For this Cokesbury party, however, several hundred people lined up on the sidewalk along the block among the downtown stores and office buildings. They waited with great patience, as if there were football tickets for sale inside. It was said then that only in Dallas would such a crowd have turned out for this particular event, but no doubt that was a prejudiced judgment. The author of the novel called Alpaca would have attracted a crowd in any city in the world where they use money as a reckoning of position.
Inside Cokesbury's, as the line approached the table where the author was smilingly signing his name on flyleafs of paperback copies of Alpaca, a sound could be heard. At first you thought it was...no, no, it couldn't be...yes, yes, it was...singing! Those two little girls, plump and sweet-faced, with ribbons in their hair, holding hands behind the author's chair, were singing:
How much is that book in the window,
The one my daddy wrote?
Although the tune was nipped from a sweetly sentimental song popular at the time, That Doggie in the Window, the author would beam and bob his head to the music and turn ghostly blue eyes toward the people who filed past to buy his book for 50¢. The author liked the way the little girls sang.

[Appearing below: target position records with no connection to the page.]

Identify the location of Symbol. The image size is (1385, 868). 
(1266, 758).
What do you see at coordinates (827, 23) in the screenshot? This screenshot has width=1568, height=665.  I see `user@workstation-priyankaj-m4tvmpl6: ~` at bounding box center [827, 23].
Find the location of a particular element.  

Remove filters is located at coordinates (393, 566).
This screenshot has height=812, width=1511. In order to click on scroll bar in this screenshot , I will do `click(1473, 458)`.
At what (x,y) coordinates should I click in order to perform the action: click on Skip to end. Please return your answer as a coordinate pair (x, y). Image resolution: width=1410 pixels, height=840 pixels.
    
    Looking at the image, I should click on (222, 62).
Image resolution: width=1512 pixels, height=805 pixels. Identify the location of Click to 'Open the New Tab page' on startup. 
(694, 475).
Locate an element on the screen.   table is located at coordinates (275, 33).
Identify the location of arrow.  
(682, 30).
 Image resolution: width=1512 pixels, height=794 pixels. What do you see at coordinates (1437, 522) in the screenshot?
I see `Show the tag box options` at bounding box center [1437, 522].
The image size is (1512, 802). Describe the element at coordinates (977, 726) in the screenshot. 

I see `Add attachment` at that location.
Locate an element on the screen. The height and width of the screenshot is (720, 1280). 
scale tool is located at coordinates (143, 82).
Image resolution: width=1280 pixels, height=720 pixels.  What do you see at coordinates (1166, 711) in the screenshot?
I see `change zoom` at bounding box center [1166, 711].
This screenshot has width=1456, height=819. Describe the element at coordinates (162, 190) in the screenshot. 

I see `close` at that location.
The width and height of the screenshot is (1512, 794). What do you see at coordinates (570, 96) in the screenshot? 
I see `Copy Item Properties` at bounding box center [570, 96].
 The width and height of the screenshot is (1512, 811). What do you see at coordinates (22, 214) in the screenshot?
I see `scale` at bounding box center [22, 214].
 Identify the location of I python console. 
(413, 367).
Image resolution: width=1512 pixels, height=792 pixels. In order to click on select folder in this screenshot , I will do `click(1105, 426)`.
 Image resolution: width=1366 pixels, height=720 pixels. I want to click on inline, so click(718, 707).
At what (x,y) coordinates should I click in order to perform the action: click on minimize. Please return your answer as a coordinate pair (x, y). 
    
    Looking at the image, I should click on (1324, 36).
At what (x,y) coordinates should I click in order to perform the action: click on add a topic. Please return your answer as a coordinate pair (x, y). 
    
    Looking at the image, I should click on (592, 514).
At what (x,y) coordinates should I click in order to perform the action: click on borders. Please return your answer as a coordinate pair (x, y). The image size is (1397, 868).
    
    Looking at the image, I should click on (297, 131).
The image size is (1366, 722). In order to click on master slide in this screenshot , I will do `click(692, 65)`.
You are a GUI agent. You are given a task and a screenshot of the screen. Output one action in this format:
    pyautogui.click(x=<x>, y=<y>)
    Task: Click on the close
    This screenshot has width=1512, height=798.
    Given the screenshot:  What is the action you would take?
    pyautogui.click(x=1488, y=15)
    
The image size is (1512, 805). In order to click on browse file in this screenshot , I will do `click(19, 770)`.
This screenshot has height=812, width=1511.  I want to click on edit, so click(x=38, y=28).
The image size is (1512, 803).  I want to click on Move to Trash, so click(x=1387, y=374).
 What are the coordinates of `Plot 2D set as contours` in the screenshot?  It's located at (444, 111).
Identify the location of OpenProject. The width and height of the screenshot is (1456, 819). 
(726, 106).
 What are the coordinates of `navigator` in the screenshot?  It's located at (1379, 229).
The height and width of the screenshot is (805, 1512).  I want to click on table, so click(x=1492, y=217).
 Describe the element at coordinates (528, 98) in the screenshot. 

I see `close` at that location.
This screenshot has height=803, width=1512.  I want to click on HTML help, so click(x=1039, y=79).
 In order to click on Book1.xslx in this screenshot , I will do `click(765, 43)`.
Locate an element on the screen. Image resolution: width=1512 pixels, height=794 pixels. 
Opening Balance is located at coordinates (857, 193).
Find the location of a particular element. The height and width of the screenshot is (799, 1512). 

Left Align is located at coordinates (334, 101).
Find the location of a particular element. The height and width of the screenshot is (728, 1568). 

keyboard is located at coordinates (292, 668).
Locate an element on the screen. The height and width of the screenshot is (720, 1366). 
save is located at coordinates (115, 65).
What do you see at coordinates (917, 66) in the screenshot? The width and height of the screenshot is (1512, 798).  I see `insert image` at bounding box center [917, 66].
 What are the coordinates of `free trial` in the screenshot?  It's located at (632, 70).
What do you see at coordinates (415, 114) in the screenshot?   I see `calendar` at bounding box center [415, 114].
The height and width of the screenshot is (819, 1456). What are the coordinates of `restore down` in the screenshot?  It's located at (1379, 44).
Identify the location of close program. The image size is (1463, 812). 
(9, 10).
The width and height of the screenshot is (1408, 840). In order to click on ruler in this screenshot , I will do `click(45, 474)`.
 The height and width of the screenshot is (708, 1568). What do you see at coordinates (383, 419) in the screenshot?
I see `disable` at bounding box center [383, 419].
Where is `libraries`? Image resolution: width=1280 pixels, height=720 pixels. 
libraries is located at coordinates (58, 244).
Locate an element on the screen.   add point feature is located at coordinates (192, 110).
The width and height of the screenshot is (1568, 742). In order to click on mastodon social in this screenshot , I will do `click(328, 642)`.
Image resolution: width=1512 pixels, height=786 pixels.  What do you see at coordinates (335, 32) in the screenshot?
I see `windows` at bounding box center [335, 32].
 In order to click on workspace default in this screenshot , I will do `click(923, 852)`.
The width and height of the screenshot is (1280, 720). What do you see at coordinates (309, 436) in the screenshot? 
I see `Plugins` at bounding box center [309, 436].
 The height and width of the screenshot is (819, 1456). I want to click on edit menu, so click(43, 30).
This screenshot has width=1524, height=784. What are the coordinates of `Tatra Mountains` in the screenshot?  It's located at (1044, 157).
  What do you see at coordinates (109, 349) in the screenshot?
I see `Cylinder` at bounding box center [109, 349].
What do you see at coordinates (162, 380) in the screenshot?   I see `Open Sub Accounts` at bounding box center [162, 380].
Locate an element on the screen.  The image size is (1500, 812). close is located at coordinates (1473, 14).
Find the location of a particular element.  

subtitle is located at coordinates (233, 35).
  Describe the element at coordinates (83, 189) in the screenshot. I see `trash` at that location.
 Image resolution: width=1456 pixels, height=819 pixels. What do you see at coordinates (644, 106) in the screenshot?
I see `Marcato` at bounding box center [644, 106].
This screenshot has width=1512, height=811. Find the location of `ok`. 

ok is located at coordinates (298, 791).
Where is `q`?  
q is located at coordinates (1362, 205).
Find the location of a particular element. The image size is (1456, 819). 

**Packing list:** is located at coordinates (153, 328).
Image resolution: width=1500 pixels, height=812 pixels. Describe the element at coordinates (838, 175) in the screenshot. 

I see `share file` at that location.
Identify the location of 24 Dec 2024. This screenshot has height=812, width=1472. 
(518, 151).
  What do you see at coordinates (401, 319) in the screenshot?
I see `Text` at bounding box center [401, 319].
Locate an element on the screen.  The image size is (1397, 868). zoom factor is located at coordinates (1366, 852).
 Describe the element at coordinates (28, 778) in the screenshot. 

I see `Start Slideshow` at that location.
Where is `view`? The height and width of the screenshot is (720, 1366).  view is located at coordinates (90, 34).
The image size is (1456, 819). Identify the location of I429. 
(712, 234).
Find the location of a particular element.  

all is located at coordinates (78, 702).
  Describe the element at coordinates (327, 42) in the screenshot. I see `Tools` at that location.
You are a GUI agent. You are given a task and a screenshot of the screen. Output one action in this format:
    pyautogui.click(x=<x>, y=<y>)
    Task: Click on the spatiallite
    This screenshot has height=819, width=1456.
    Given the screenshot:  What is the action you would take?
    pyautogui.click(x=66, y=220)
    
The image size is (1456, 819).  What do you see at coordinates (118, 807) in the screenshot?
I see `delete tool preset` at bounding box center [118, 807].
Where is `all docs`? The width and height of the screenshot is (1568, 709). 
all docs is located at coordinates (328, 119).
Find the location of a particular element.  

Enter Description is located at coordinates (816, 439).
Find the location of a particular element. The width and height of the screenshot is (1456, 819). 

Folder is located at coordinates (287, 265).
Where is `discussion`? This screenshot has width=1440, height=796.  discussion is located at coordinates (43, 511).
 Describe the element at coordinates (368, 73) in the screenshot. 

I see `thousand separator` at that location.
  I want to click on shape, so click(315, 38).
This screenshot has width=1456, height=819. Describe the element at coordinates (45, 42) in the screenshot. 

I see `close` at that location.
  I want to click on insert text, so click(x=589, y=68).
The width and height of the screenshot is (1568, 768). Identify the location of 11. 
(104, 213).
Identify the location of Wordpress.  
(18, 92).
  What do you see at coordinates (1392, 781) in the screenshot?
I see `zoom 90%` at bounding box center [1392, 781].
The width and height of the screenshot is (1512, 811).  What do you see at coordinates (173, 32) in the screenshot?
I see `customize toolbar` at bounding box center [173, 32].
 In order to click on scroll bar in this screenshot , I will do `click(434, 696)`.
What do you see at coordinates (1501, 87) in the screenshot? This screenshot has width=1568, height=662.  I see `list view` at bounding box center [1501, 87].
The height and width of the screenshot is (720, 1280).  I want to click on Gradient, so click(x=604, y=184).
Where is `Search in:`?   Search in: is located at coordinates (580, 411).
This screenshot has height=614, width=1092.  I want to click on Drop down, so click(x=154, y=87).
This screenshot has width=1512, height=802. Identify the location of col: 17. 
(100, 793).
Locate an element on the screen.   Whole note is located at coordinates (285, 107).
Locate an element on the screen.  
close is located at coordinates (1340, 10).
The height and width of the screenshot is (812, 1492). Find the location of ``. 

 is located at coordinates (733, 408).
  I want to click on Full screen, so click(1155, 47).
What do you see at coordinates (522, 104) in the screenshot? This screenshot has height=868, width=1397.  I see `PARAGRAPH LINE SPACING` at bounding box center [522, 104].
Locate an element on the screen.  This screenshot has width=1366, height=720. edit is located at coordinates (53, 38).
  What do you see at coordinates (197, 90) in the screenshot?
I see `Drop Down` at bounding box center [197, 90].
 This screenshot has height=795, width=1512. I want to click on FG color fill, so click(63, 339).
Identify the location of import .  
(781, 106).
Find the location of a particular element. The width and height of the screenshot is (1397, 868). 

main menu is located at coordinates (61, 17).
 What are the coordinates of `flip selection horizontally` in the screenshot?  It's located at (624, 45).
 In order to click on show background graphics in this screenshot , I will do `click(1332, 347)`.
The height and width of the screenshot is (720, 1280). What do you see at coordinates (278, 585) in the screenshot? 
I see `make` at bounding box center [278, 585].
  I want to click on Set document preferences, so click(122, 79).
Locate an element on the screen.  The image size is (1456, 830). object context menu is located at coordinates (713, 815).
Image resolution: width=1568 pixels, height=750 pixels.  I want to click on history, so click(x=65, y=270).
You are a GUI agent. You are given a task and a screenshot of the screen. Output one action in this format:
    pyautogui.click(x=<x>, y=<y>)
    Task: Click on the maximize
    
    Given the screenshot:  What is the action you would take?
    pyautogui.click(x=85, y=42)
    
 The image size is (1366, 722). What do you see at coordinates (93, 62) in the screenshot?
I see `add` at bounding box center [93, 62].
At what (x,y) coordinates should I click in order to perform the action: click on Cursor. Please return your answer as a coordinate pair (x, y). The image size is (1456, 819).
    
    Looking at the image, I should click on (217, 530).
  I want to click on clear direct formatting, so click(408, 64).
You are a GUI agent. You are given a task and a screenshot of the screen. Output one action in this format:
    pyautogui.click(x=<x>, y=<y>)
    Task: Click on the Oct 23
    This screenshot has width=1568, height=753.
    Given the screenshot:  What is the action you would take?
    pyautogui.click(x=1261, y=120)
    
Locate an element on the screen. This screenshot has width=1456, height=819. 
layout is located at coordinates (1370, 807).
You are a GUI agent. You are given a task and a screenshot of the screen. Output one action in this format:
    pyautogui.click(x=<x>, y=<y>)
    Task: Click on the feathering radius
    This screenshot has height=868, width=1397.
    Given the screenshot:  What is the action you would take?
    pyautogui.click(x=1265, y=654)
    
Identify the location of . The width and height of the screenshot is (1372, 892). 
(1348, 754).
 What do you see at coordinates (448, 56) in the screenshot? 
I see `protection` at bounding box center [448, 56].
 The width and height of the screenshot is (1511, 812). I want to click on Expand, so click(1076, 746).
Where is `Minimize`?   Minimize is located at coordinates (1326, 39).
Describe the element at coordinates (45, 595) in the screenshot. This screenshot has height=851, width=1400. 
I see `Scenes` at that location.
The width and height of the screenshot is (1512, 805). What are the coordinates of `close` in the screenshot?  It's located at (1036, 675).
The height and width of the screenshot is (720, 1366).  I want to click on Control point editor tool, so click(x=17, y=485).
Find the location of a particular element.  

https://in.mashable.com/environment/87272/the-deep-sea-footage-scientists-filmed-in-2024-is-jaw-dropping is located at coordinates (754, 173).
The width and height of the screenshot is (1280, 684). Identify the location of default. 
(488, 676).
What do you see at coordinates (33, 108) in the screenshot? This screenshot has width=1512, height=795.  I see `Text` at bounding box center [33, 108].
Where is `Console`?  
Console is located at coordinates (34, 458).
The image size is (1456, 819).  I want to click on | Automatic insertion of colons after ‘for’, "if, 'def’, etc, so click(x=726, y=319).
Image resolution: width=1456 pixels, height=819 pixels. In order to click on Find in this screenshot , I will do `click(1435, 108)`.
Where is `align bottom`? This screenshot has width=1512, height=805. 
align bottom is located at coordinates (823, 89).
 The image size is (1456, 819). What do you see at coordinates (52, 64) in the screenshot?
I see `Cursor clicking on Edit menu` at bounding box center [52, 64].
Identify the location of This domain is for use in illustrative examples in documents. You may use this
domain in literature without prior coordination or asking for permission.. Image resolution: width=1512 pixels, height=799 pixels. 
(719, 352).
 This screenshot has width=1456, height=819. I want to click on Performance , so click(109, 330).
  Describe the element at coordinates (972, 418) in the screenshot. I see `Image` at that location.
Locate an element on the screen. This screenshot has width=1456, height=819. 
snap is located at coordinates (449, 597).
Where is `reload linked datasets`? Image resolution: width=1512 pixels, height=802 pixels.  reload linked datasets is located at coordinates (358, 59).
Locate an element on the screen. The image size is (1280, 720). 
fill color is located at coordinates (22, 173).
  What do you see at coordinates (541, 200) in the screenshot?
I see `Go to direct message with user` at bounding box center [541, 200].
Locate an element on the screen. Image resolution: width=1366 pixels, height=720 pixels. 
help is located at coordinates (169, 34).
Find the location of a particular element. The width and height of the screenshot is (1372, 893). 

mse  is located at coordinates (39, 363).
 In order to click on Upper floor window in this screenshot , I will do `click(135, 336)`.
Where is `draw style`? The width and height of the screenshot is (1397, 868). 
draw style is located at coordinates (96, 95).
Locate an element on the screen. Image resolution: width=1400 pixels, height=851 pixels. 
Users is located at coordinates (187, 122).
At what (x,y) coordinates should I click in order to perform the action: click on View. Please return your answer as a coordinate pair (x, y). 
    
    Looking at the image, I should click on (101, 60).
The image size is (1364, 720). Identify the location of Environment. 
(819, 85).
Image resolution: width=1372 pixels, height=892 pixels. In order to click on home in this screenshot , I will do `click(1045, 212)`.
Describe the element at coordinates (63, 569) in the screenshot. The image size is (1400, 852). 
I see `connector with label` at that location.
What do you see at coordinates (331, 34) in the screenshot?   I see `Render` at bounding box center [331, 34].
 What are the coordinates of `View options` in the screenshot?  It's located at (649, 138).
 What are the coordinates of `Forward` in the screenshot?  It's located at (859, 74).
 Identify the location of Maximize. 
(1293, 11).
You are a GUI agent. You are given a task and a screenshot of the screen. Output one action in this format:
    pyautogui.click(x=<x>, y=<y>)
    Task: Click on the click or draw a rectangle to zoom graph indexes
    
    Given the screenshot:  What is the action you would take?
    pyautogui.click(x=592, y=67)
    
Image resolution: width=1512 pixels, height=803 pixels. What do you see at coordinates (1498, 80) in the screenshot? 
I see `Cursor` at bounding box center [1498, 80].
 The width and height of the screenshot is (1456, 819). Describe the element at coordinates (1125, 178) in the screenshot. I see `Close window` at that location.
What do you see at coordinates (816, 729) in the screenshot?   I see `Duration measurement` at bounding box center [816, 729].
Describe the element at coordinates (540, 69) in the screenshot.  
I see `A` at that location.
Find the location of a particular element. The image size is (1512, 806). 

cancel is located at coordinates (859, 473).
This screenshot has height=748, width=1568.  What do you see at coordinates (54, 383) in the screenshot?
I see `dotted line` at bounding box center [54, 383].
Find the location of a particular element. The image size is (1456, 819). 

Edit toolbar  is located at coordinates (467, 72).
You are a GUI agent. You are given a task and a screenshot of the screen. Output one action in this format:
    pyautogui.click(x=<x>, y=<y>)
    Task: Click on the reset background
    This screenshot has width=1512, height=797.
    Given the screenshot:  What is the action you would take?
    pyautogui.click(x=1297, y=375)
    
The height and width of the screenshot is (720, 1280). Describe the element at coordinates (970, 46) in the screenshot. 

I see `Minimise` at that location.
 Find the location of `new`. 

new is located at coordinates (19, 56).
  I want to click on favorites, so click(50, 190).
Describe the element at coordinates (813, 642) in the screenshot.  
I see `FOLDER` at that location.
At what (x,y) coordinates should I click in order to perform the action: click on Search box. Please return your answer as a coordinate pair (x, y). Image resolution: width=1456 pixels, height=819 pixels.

They were his stepdaughters and the family would sing often in the evenings around the piano in the parlor—and, besides, the author himself had written these lyrics.
Alpaca is set in a romantically imagined country of the same name and is the story of a confusion of the hearts of Juan Achala and an opera star named Mara Hani. But it was not for its literary merit alone that people lined up to purchase the book and to have the author autograph their copies. For one thing, in Dallas they liked the ideas expressed in Alpaca—that matters of government could not be discussed on radio or television or at meetings of more than a few hundred, that extra votes should be awarded to citizens who built up fortunes, scored at the top of their class or declined to take money from the government. Perhaps most important to the book's appeal, the author of Alpaca was either the richest man in the world or was so close to it that nobody could say for sure.
Sitting there that day in Cokesbury's signing autographs, Haroldson Lafayette Hunt looked like, if not a deity, then at least a ranking angel, and, in any case, altogether unlike a beginning novelist at his first autographing party. At 71 he had the face of a cherub, with fine white hair and smooth, pink-baby skin. Only recently people had begun to hear about Hunt's youngest son, Lamar, then 27, who had thought up the American Football League and had got it moving against obstructions that maybe only a prince of an international financial kingdom would have dared oppose. But the old man had not previously offered a look at himself to crowds in his home town.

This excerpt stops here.